Task instructions
1. Answer these questions using the Sarasota County budget article:
(a) On what date did Lewis send emails to the elected officers?
(b) How much did county leaders collectively cut from their budgets?
(c) What is the total of Sarasota County's proposed budget?
2. Reproduce the Sarasota County budget article word for word, from "Lewis sent emails" up to and including "match revenue projections.".
------ Reading passage ------
Last month, Sarasota County commissioners directed Administrator Jonathan Lewis to work with constitutional officers to find the cuts needed to halt a looming shortfall projected to sink county finances into the red within three years.
But since then, the Tax Collector’s budget instead went up, the Sarasota Sheriff has held firm on a $25 million increase, and commissioners are now blasting what they contend has been a lackluster effort to trim excess spending without raising taxes.
Lewis sent emails to those elected officers on July 8 citing a modest 4% increase in county revenues – and reinforcing how the current spending path would outpace those collections and dig the county deeper in the hole.
Despite the request, county leaders shaved just $2.2 million collectively from their budgets – leaving more than $20 million that still needs to be cleared from the books to match revenue projections.
Sarasota County’s proposed $2.5 billion budget is the most the county has ever spent in a single year – up about $500 million from last year’s approved budget alone.

With little progress over the past month – and time running out to approve funding for fiscal year 2026 – commissioners are scheduled to meet again Tuesday for a fifth budget workshop to vet options. But several of the elected officials under fire for their spending won’t even be there.
------ Data section ------
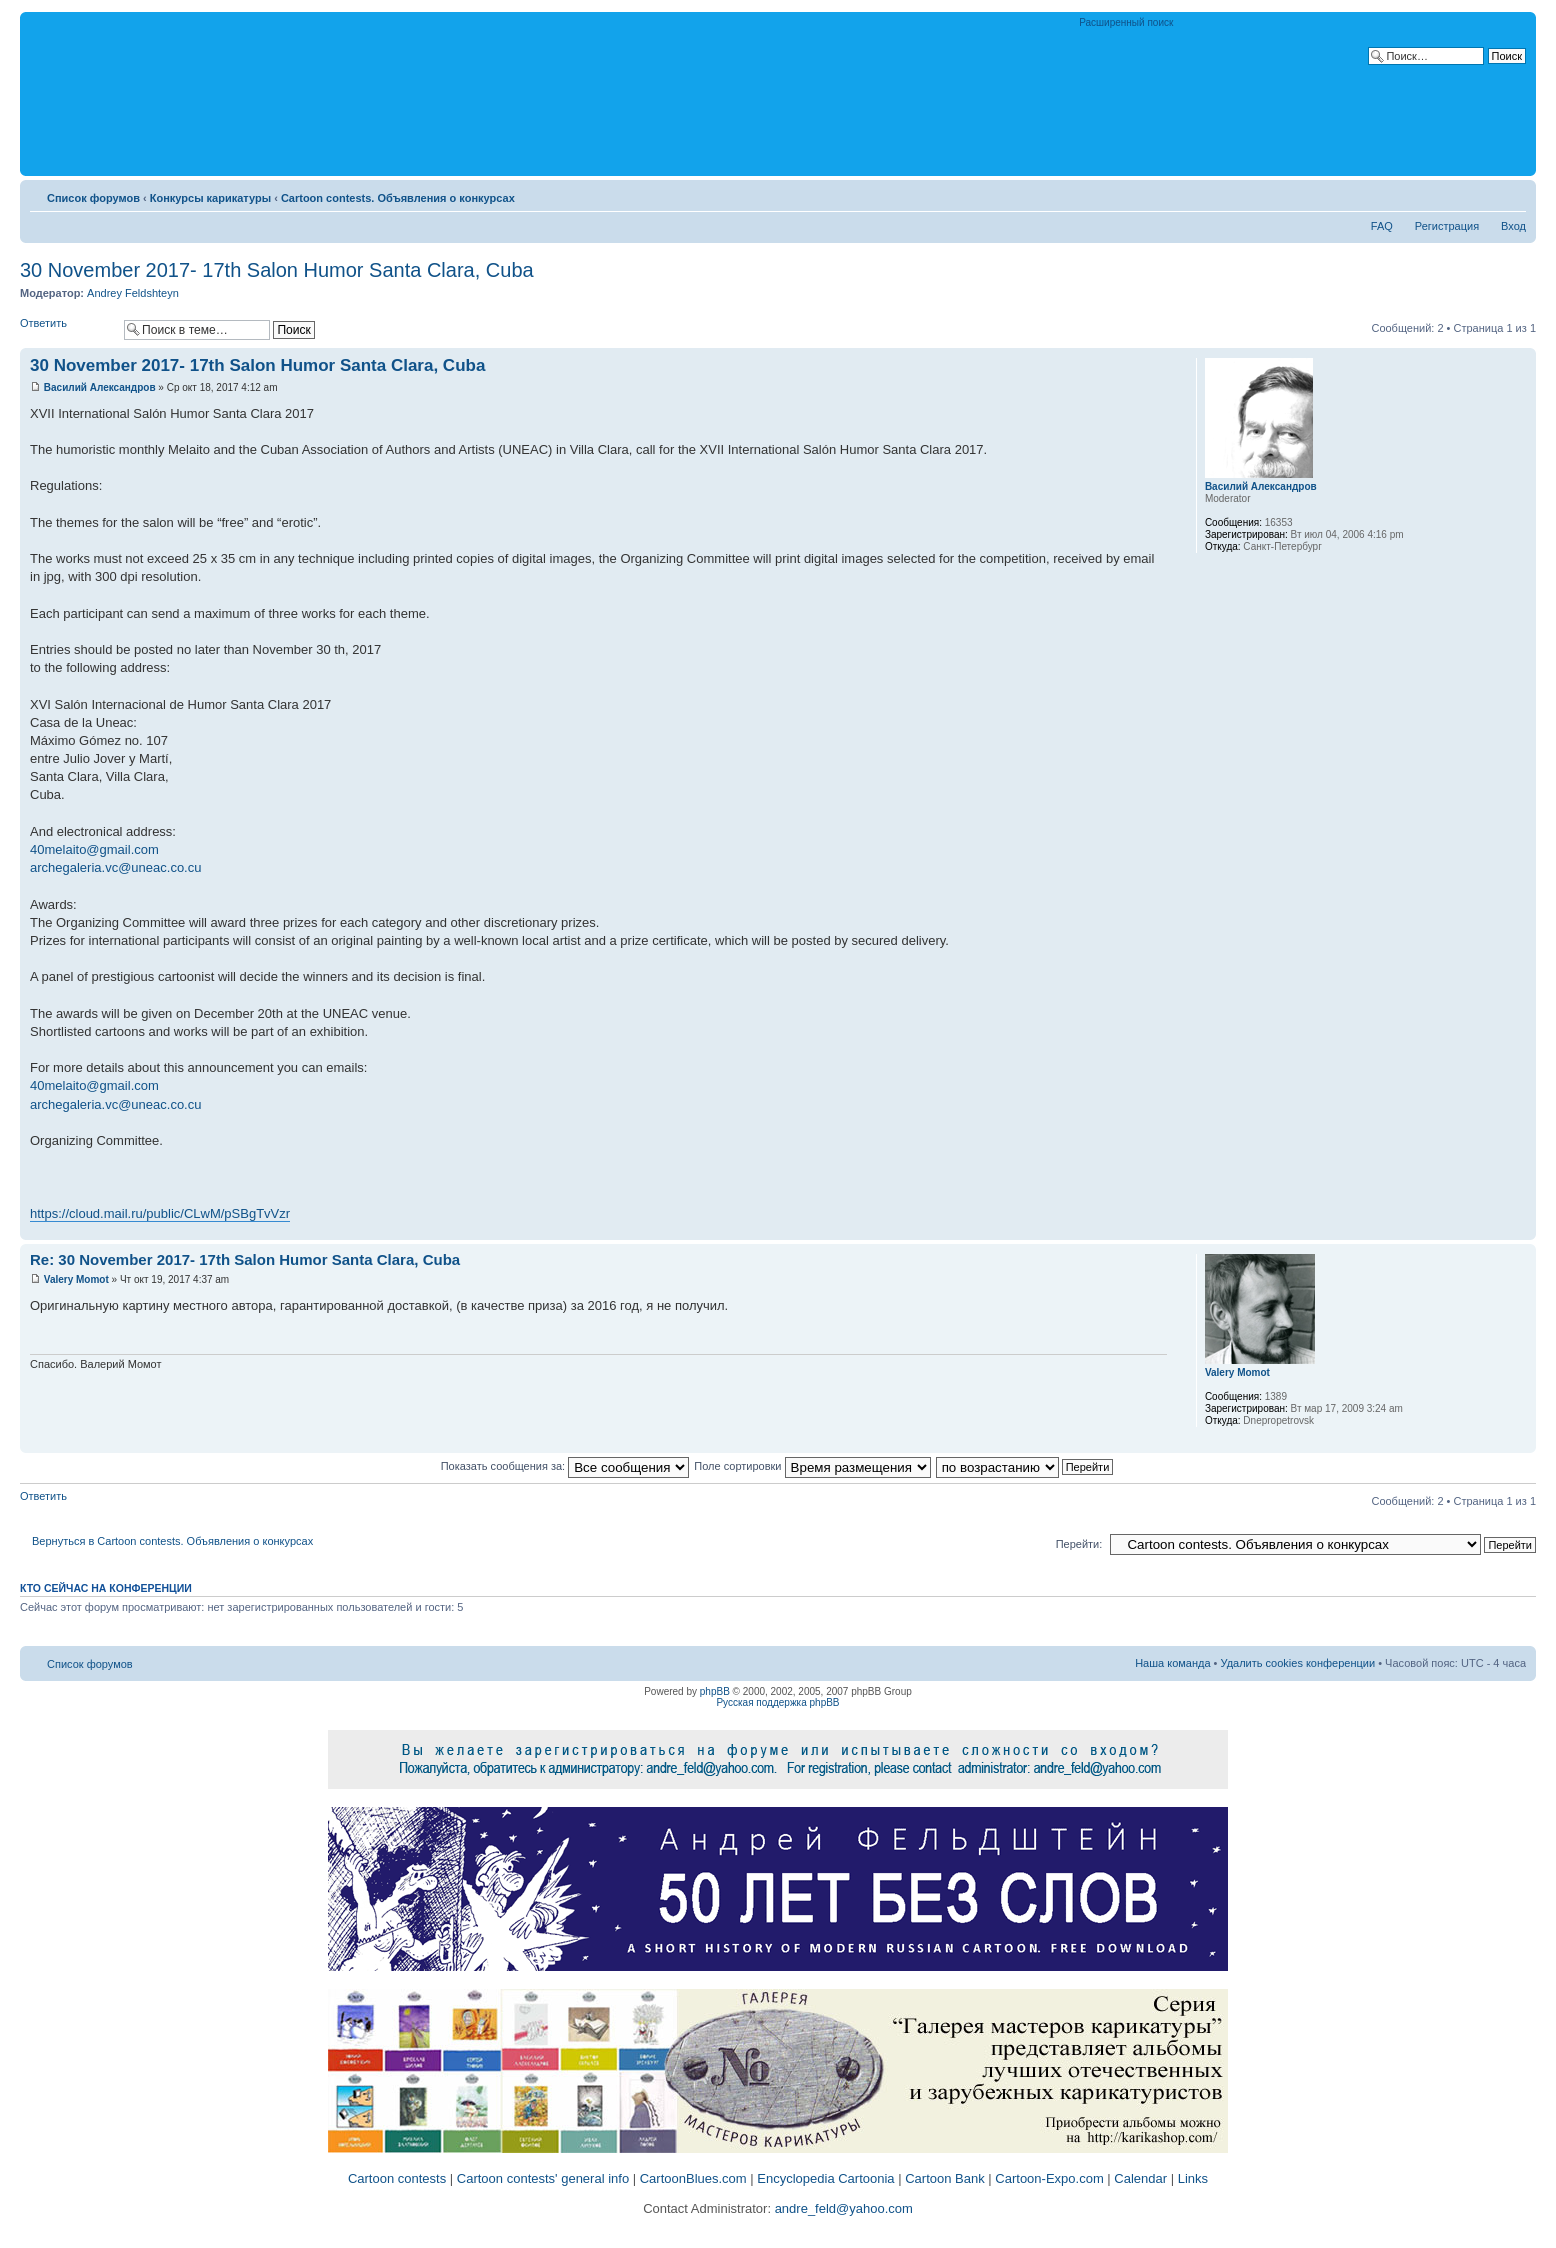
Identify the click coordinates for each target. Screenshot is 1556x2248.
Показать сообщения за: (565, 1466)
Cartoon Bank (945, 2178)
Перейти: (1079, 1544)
------
------ Data section ------
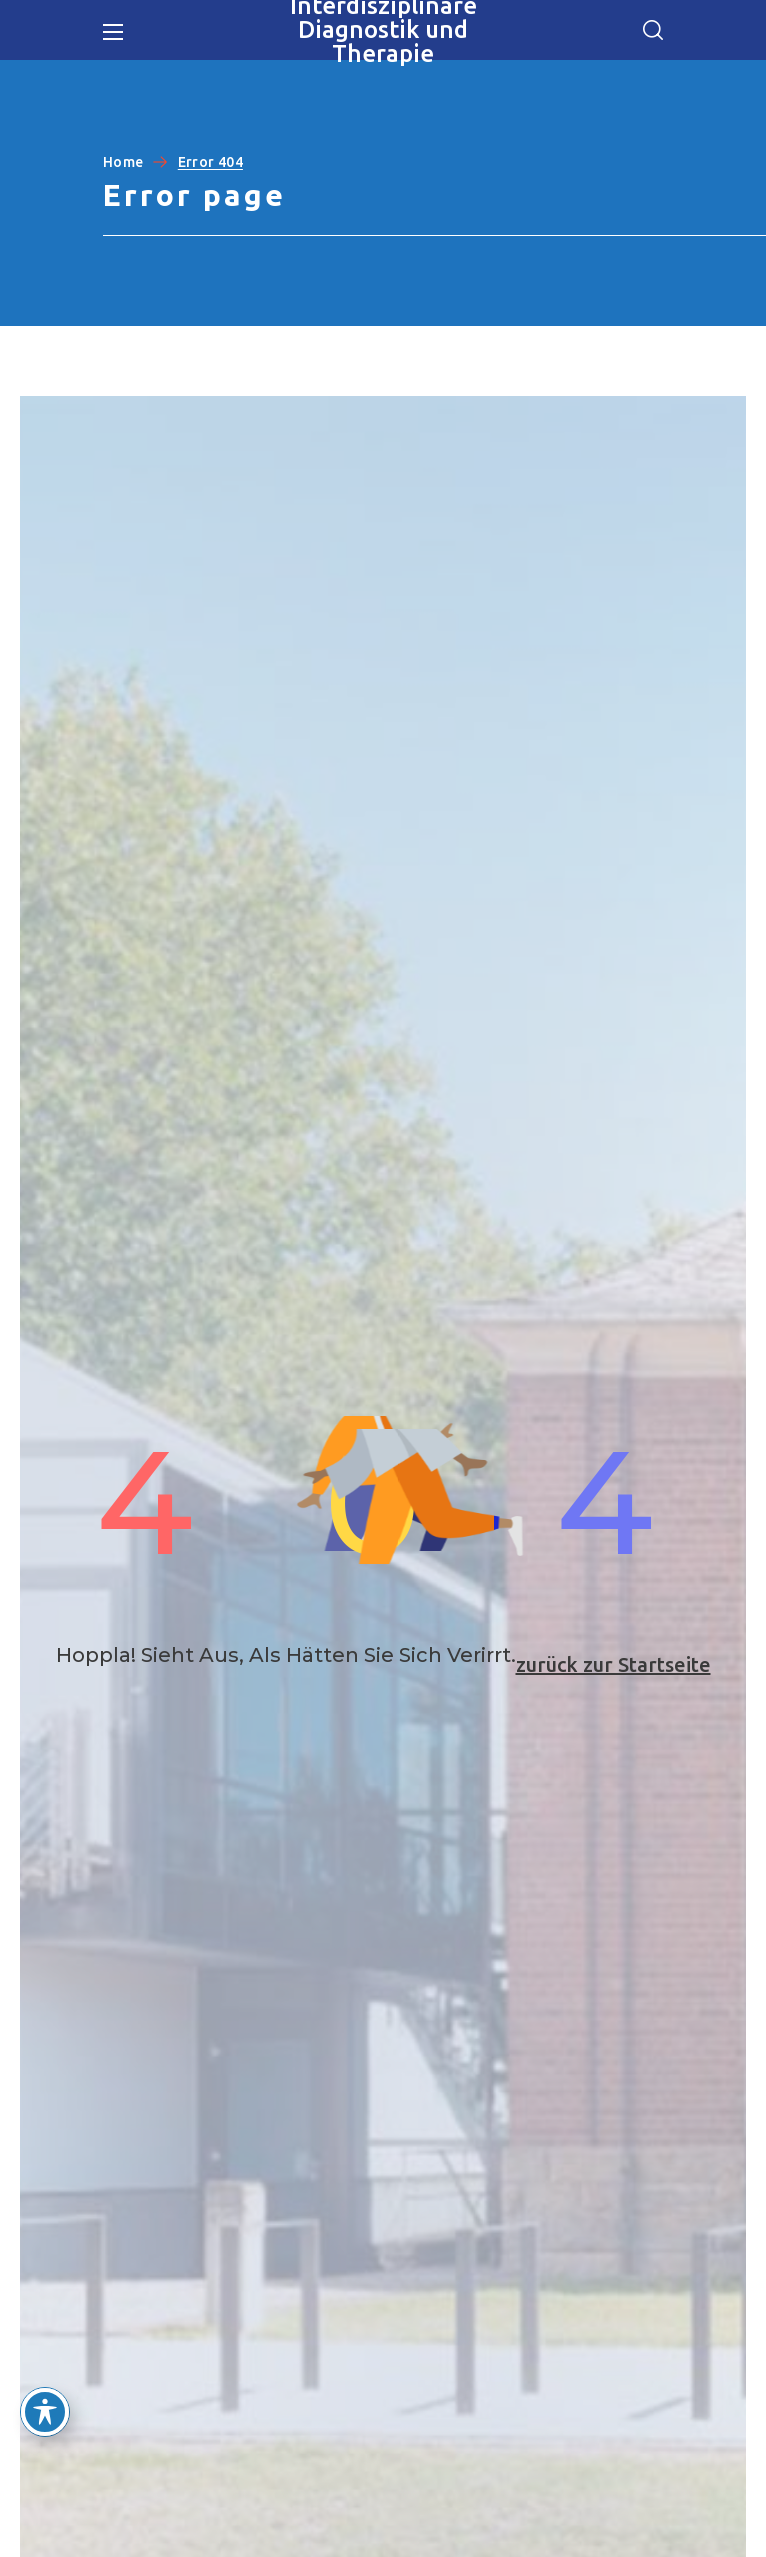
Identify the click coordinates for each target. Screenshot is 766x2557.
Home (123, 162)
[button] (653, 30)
------
Exercise solutions
1.
(a) July 8
(b) $2.2 million
(c) $2.5 billion

2.
Lewis sent emails to those elected officers on July 8 citing a modest 4% increase in county revenues – and reinforcing how the current spending path would outpace those collections and dig the county deeper in the hole.
Despite the request, county leaders shaved just $2.2 million collectively from their budgets – leaving more than $20 million that still needs to be cleared from the books to match revenue projections.